The EU referendum result is likely to have a significant effect on markets. Our Fund Managers share their views on what this could be.
Charlie Thomas, Head of Strategy, Environment & Sustainability
The vote in favour of ‘Brexit’ will almost certainly be a source of prolonged uncertainty including regarding the direction of UK government policy towards the environment. The effect on funding could also be significant – for example last year the European Investment Bank contributed over €7 billion in funding for the UK renewable energy industry, particularly offshore wind.
Despite these concerns, there has been significant appetite from private sector institutional investors to potentially fill any funding gap, however it remains to be seen whether this will be affected by policy uncertainty following the referendum result. Moreover, tackling issues such as climate change are truly global goals, not just European goals.
Cédric de Fonclare, Head of Strategy, European Opportunities
The United Kingdom’s decision to leave the European Union places the country in uncharted waters. It is clear that we have a long period of uncertainty ahead of us, as negotiations relating to the process of leaving take place. Markets rarely like uncertainty, and it seems reasonable to expect that sterling will remain weak for some time.

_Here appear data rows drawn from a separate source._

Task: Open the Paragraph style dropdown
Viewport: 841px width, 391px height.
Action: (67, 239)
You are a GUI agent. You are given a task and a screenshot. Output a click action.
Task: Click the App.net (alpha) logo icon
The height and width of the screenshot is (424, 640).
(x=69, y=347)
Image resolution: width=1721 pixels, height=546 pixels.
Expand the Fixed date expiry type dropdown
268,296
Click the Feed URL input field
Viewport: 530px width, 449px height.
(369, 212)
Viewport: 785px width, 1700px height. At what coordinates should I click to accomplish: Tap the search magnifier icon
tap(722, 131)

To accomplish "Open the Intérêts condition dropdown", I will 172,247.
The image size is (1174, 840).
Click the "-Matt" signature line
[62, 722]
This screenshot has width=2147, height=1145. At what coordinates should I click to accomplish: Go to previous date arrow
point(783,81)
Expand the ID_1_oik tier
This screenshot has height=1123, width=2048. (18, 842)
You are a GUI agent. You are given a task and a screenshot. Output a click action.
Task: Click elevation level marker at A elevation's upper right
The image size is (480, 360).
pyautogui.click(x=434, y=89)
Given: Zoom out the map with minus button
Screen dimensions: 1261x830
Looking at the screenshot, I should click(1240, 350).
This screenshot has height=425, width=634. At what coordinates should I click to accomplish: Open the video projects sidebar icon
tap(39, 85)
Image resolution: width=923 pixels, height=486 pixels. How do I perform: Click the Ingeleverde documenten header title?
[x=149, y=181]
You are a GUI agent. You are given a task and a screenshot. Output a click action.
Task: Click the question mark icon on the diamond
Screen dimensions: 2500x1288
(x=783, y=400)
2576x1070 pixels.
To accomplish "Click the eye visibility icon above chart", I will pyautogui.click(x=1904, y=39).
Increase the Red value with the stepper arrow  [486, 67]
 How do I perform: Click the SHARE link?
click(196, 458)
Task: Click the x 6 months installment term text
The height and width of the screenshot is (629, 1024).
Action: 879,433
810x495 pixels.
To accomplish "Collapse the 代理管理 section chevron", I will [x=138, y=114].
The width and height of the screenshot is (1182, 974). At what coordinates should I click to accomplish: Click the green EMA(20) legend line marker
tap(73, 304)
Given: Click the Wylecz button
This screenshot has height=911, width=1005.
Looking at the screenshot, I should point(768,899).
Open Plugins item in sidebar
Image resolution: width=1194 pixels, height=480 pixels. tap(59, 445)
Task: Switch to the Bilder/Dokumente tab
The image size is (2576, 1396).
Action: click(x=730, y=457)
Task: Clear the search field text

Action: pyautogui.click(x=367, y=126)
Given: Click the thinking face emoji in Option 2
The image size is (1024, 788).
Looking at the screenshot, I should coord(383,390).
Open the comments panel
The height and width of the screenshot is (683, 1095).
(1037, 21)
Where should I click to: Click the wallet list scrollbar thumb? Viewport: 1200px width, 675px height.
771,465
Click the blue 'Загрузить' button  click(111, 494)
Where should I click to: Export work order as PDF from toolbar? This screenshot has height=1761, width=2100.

After an initial market shock there could well be a normalisation over time, as we eventually saw after the Swiss National Bank dropped its currency peg to the euro in 2015. We also anticipate euro currency volatility, given that the outcome of the referendum will not be good news for the Eurozone economy or political process. Our investment focus, however, remains on picking individual companies that we believe can outgrow the broader economy under a variety of different economic conditions. This process has served us well for over a decade and we believe it can continue to do so in the future.
Stephen Mitchell, Head of Strategy, Global
The referendum decision to exit the European Union has seen the pound fall further against a basket of global currencies, a move that had already begun prior to the vote as polls indicated the “Leave” campaign might win. When it comes to corporate earnings and shareholder returns, ‘Brexit’ is now likely to result in a prolonged period of uncertainty and pain-staking assessment by the market to better ascertain the likely implications for specific companies. The environment may be especially challenging for banks and insurance companies.
John Chatfeild-Roberts, Head of Strategy, Independent Funds
The British public have spoken and, despite the polls being close for several weeks, this referendum result will have caught politicians and central banks in the UK and abroad ‘on the hop’. There are many moving parts to the global investment landscape to consider and ‘Brexit’ is just one of them.
Even though there have been falls in stock markets, it is important to remember that weakness in the pound is good news for many UK companies, particularly exporters who gain an immediate price advantage against their overseas competitors. Furthermore, that weakness in the pound gives an immediate increase in the sterling value of overseas investments.
It is important to stress that, despite the current uncertainty about the future, the UK will remain a member of the European Union for at least the next two years while the details of life outside the union are negotiated. We believe the UK economy is still robust and there are opportunities from ‘Brexit’ as well as risks, as indeed was the case when the UK was ejected from the Exchange Rate Mechanism and when we opted not to join the Eurozone during the 1990s.
Steve Davies, Head of Strategy, UK Growth
The UK domestic economy has held up surprisingly well in the run up to the referendum, aided by the fact that disposable incomes are still rising by some 7% year-on-year (according to ASDA’s income tracker). The uncertainty of ‘Brexit’ poses some threat to this: companies are less likely to invest in the UK during the negotiation process and there is also likely to be a hit to consumer confidence, while a weaker pound may lead to higher inflation. One offsetting factor may come if the Bank of England chooses to reduce interest rates from here or introduce a further round of stimulus in an attempt to boost the economy.
One final thought: a falling pound combined with a hit to the share prices of UK domestic assets is likely to reignite merger and acquisition interest in UK companies from overseas and I would expect the Chinese to be right at the front of that queue.
Alastair Gunn, Fund Manager, UK Value and Rhys Petheram, Fund Manager, Fixed Interest & Multi-Asset
Markets hate uncertainty, but there will most likely be plenty in the months ahead. However, we expect that investors prioritising lower risk investments and fears of a recession assuaged by prolonged low interest rates and economic stimulus to be positive for UK government bonds.
We think the market’s knee-jerk reaction (particularly as it relates to the shares of domestic UK companies) could be followed by some sharp snap backs later in the year as life, having no alternative, goes on. Away from the domestic arena, companies with significant overseas earnings are likely in our view to report higher profits due to a weaker pound. In the medium term, we expect greater volatility will arise from the uncertainty about the shape of future trade relations, but there will be opportunities too.
This commentary is for informational purposes only and is not investment advice. The views expressed are those of the author at the time of writing and are not necessarily those of Jupiter as a whole and may change in the future. Every effort is made to ensure the accuracy of the information but no assurance or warranties are given. Market and exchange rate movements can cause the value of an investment to fall as well as rise, and you may get back less than originally invested.